*** SUPPLIED INFORMATION

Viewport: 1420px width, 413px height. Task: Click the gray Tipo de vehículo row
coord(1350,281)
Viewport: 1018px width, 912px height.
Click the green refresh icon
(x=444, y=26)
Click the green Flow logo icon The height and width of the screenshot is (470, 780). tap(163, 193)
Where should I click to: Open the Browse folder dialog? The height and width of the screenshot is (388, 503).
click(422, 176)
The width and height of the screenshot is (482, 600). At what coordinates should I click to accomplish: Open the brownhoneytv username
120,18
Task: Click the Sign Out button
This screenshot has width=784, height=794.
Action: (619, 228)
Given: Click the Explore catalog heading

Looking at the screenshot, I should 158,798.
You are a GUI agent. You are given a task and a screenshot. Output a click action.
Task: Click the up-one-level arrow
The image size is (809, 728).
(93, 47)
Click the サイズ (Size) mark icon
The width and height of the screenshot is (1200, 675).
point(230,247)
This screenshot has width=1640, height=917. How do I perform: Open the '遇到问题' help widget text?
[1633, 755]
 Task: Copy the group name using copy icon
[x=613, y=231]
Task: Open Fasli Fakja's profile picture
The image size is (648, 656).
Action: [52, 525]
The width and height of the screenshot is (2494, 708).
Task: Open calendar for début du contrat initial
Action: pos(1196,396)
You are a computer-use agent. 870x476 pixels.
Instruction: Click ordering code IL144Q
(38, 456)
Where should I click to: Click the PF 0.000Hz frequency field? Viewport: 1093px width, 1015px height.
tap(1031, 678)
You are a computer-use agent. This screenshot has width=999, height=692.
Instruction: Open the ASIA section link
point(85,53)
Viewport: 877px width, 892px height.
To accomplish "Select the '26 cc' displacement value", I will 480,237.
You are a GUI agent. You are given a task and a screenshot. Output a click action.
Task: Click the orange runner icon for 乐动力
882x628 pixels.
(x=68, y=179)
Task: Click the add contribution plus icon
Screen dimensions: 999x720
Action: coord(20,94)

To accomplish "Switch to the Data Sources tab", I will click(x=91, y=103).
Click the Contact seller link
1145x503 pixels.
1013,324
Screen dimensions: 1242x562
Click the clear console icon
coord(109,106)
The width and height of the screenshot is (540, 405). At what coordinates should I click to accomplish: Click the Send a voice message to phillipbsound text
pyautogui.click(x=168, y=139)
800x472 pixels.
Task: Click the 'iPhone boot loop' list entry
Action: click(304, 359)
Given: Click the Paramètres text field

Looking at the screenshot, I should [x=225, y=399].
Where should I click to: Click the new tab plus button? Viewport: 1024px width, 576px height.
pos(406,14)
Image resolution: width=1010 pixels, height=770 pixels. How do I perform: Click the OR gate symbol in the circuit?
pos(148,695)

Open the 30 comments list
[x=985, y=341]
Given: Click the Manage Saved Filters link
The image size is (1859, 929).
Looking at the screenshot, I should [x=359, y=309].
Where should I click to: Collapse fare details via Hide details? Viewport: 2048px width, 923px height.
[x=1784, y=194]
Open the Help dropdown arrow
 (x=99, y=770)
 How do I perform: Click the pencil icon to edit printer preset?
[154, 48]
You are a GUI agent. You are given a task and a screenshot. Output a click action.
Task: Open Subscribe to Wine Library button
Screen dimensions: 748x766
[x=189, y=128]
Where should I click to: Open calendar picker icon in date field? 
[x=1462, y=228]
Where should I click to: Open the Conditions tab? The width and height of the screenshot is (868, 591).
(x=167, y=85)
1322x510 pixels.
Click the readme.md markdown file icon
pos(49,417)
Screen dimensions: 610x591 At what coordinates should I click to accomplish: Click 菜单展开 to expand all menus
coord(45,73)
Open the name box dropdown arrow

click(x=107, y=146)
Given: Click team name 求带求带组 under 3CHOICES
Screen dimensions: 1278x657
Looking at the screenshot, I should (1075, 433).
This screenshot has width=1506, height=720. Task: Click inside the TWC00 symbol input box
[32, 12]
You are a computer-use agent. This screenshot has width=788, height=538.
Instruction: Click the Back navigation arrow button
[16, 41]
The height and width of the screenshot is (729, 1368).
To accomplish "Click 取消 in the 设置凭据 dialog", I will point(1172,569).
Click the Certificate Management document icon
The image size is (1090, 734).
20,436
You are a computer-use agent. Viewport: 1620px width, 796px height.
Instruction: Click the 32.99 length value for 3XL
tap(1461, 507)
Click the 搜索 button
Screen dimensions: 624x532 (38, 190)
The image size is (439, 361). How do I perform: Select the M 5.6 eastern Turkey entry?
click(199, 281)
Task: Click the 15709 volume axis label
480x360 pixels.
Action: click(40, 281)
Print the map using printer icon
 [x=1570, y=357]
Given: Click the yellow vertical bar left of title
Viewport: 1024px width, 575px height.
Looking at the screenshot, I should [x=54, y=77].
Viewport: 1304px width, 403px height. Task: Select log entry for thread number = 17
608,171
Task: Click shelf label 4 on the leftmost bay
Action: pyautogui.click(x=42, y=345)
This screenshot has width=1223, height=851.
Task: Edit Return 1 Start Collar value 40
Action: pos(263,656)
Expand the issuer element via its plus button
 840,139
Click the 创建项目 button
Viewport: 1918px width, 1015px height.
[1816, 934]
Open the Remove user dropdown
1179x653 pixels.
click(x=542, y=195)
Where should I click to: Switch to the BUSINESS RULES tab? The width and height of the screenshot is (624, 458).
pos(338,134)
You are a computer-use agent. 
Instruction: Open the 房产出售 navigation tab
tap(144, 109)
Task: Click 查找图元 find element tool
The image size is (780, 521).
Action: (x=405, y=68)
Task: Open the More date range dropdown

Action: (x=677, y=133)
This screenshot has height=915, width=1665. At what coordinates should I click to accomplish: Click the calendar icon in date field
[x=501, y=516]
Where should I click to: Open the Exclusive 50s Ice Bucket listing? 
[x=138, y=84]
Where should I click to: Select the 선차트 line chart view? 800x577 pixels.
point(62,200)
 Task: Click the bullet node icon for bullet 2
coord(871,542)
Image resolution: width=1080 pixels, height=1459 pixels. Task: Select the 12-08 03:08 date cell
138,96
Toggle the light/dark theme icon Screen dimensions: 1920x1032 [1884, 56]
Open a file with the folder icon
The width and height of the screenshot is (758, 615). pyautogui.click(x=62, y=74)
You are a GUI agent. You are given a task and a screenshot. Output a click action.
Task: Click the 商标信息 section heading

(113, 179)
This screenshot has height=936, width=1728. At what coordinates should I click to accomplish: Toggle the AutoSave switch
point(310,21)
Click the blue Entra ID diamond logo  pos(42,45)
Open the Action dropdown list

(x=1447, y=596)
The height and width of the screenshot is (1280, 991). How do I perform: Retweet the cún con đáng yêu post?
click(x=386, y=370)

******

▶ [WHAT TO DO]: Word for word, retype each record.

▶ [RESPONSE BELOW]:
Viewport: 1420px width, 413px height. Task: Click the gray Tipo de vehículo row
coord(1350,281)
Viewport: 1018px width, 912px height.
Click the green refresh icon
(x=444, y=26)
Click the green Flow logo icon The height and width of the screenshot is (470, 780). tap(163, 193)
Where should I click to: Open the Browse folder dialog? The height and width of the screenshot is (388, 503).
click(422, 176)
The width and height of the screenshot is (482, 600). At what coordinates should I click to accomplish: Open the brownhoneytv username
120,18
Task: Click the Sign Out button
This screenshot has width=784, height=794.
Action: (619, 228)
Given: Click the Explore catalog heading

Looking at the screenshot, I should 158,798.
You are a GUI agent. You are given a task and a screenshot. Output a click action.
Task: Click the up-one-level arrow
The image size is (809, 728).
(93, 47)
Click the サイズ (Size) mark icon
The width and height of the screenshot is (1200, 675).
point(230,247)
This screenshot has width=1640, height=917. How do I perform: Open the '遇到问题' help widget text?
[1633, 755]
 Task: Copy the group name using copy icon
[x=613, y=231]
Task: Open Fasli Fakja's profile picture
The image size is (648, 656).
Action: [52, 525]
The width and height of the screenshot is (2494, 708).
Task: Open calendar for début du contrat initial
Action: pos(1196,396)
You are a computer-use agent. 870x476 pixels.
Instruction: Click ordering code IL144Q
(38, 456)
Where should I click to: Click the PF 0.000Hz frequency field? Viewport: 1093px width, 1015px height.
tap(1031, 678)
You are a computer-use agent. This screenshot has width=999, height=692.
Instruction: Open the ASIA section link
point(85,53)
Viewport: 877px width, 892px height.
To accomplish "Select the '26 cc' displacement value", I will 480,237.
You are a GUI agent. You are given a task and a screenshot. Output a click action.
Task: Click the orange runner icon for 乐动力
882x628 pixels.
(x=68, y=179)
Task: Click the add contribution plus icon
Screen dimensions: 999x720
Action: coord(20,94)

To accomplish "Switch to the Data Sources tab", I will click(x=91, y=103).
Click the Contact seller link
1145x503 pixels.
1013,324
Screen dimensions: 1242x562
Click the clear console icon
coord(109,106)
The width and height of the screenshot is (540, 405). At what coordinates should I click to accomplish: Click the Send a voice message to phillipbsound text
pyautogui.click(x=168, y=139)
800x472 pixels.
Task: Click the 'iPhone boot loop' list entry
Action: click(304, 359)
Given: Click the Paramètres text field

Looking at the screenshot, I should [x=225, y=399].
Where should I click to: Click the new tab plus button? Viewport: 1024px width, 576px height.
pos(406,14)
Image resolution: width=1010 pixels, height=770 pixels. How do I perform: Click the OR gate symbol in the circuit?
pos(148,695)

Open the 30 comments list
[x=985, y=341]
Given: Click the Manage Saved Filters link
The image size is (1859, 929).
Looking at the screenshot, I should [x=359, y=309].
Where should I click to: Collapse fare details via Hide details? Viewport: 2048px width, 923px height.
[x=1784, y=194]
Open the Help dropdown arrow
 (x=99, y=770)
 How do I perform: Click the pencil icon to edit printer preset?
[154, 48]
You are a GUI agent. You are given a task and a screenshot. Output a click action.
Task: Open Subscribe to Wine Library button
Screen dimensions: 748x766
[x=189, y=128]
Where should I click to: Open calendar picker icon in date field? 
[x=1462, y=228]
Where should I click to: Open the Conditions tab? The width and height of the screenshot is (868, 591).
(x=167, y=85)
1322x510 pixels.
Click the readme.md markdown file icon
pos(49,417)
Screen dimensions: 610x591 At what coordinates should I click to accomplish: Click 菜单展开 to expand all menus
coord(45,73)
Open the name box dropdown arrow

click(x=107, y=146)
Given: Click team name 求带求带组 under 3CHOICES
Screen dimensions: 1278x657
Looking at the screenshot, I should (1075, 433).
This screenshot has width=1506, height=720. Task: Click inside the TWC00 symbol input box
[32, 12]
You are a computer-use agent. This screenshot has width=788, height=538.
Instruction: Click the Back navigation arrow button
[16, 41]
The height and width of the screenshot is (729, 1368).
To accomplish "Click 取消 in the 设置凭据 dialog", I will point(1172,569).
Click the Certificate Management document icon
The image size is (1090, 734).
20,436
You are a computer-use agent. Viewport: 1620px width, 796px height.
Instruction: Click the 32.99 length value for 3XL
tap(1461, 507)
Click the 搜索 button
Screen dimensions: 624x532 (38, 190)
The image size is (439, 361). How do I perform: Select the M 5.6 eastern Turkey entry?
click(199, 281)
Task: Click the 15709 volume axis label
480x360 pixels.
Action: click(40, 281)
Print the map using printer icon
 [x=1570, y=357]
Given: Click the yellow vertical bar left of title
Viewport: 1024px width, 575px height.
Looking at the screenshot, I should [x=54, y=77].
Viewport: 1304px width, 403px height. Task: Select log entry for thread number = 17
608,171
Task: Click shelf label 4 on the leftmost bay
Action: pyautogui.click(x=42, y=345)
This screenshot has width=1223, height=851.
Task: Edit Return 1 Start Collar value 40
Action: pos(263,656)
Expand the issuer element via its plus button
 840,139
Click the 创建项目 button
Viewport: 1918px width, 1015px height.
[1816, 934]
Open the Remove user dropdown
1179x653 pixels.
click(x=542, y=195)
Where should I click to: Switch to the BUSINESS RULES tab? The width and height of the screenshot is (624, 458).
pos(338,134)
You are a computer-use agent. 
Instruction: Open the 房产出售 navigation tab
tap(144, 109)
Task: Click 查找图元 find element tool
The image size is (780, 521).
Action: (x=405, y=68)
Task: Open the More date range dropdown

Action: (x=677, y=133)
This screenshot has height=915, width=1665. At what coordinates should I click to accomplish: Click the calendar icon in date field
[x=501, y=516]
Where should I click to: Open the Exclusive 50s Ice Bucket listing? 
[x=138, y=84]
Where should I click to: Select the 선차트 line chart view? 800x577 pixels.
point(62,200)
 Task: Click the bullet node icon for bullet 2
coord(871,542)
Image resolution: width=1080 pixels, height=1459 pixels. Task: Select the 12-08 03:08 date cell
138,96
Toggle the light/dark theme icon Screen dimensions: 1920x1032 [1884, 56]
Open a file with the folder icon
The width and height of the screenshot is (758, 615). pyautogui.click(x=62, y=74)
You are a GUI agent. You are given a task and a screenshot. Output a click action.
Task: Click the 商标信息 section heading

(113, 179)
This screenshot has height=936, width=1728. At what coordinates should I click to accomplish: Toggle the AutoSave switch
point(310,21)
Click the blue Entra ID diamond logo  pos(42,45)
Open the Action dropdown list

(x=1447, y=596)
The height and width of the screenshot is (1280, 991). How do I perform: Retweet the cún con đáng yêu post?
click(x=386, y=370)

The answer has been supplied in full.